§ **Exercise requirements**:
Pictures aside, output each record exactly.

-=-=-

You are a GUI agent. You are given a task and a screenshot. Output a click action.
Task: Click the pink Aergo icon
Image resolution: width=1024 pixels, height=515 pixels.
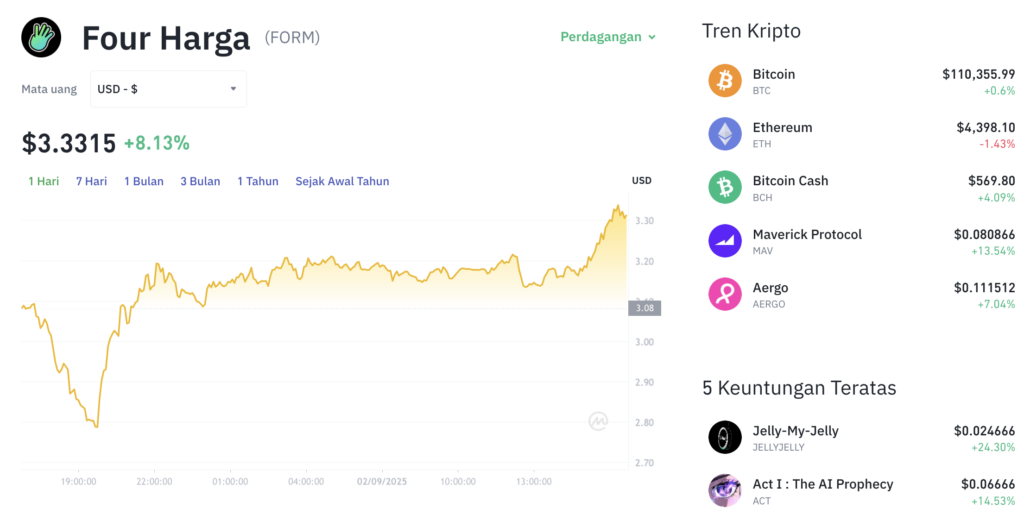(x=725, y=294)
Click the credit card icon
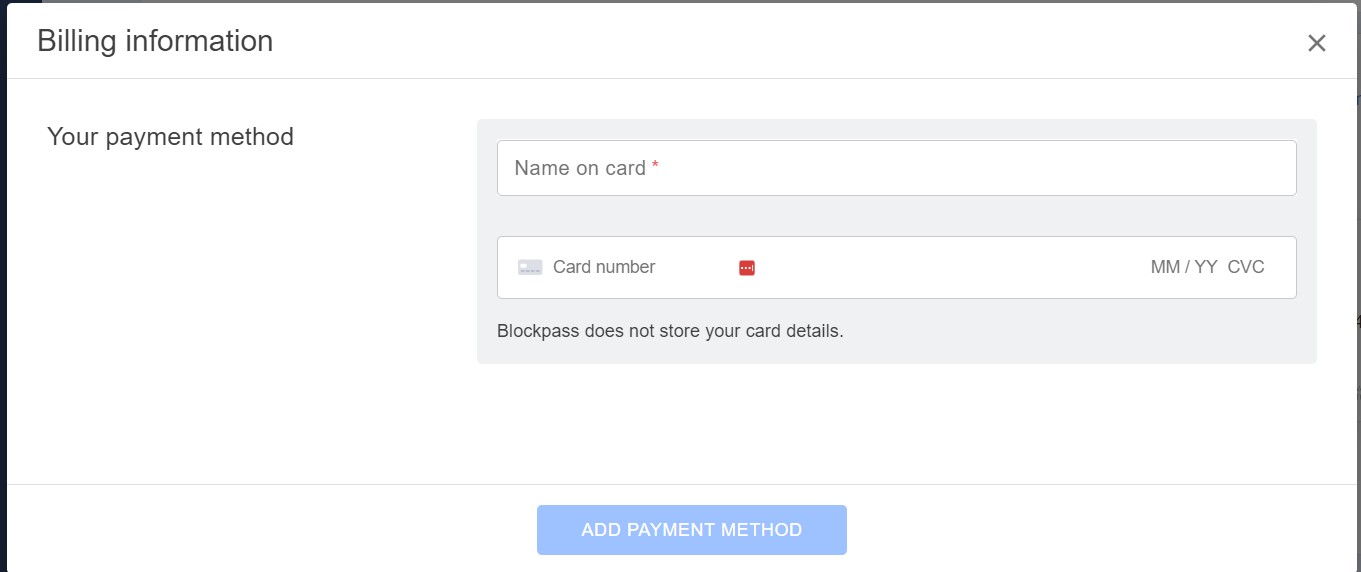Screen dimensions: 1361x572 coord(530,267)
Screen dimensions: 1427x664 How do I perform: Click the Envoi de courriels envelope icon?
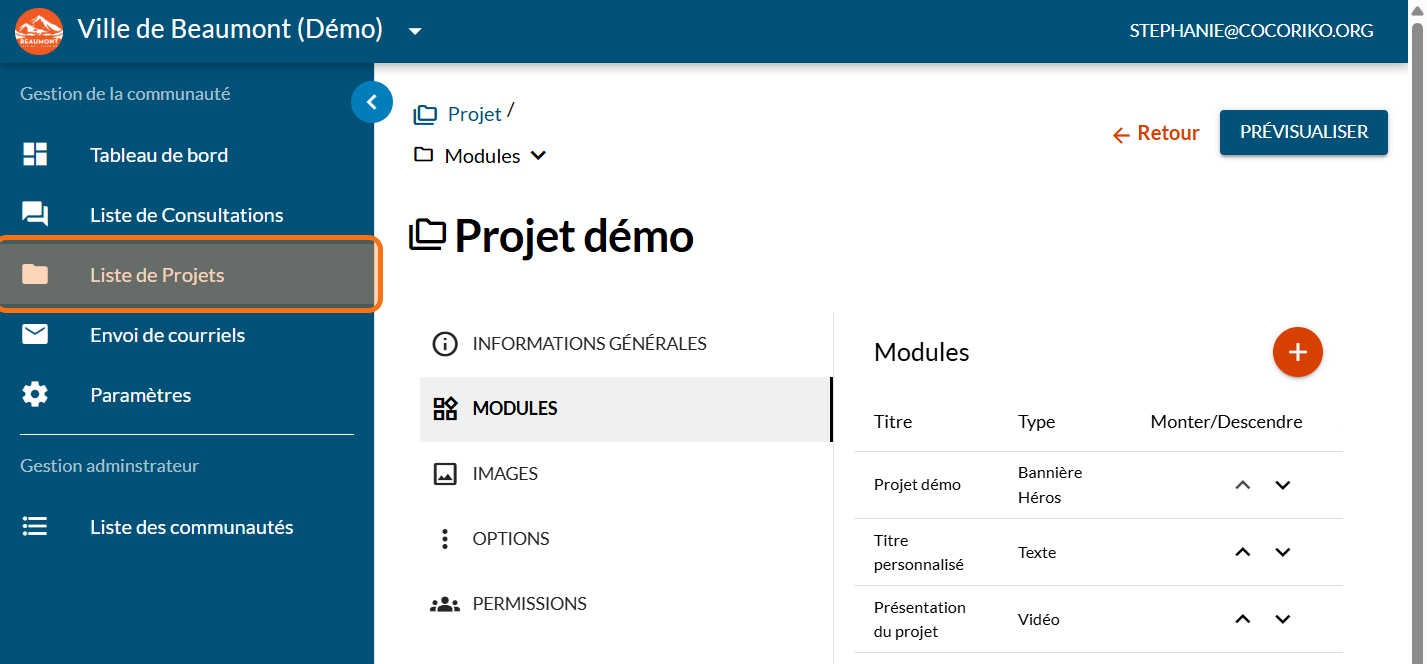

-=-=-

§ **Solution to the exercise**:
You are a GUI agent. You are given a task and a screenshot. Output a click action.
Task: Click the pink Aergo icon
Image resolution: width=1024 pixels, height=515 pixels.
(x=725, y=294)
Click the credit card icon
Screen dimensions: 1361x572 coord(530,267)
Screen dimensions: 1427x664 How do I perform: Click the Envoi de courriels envelope icon?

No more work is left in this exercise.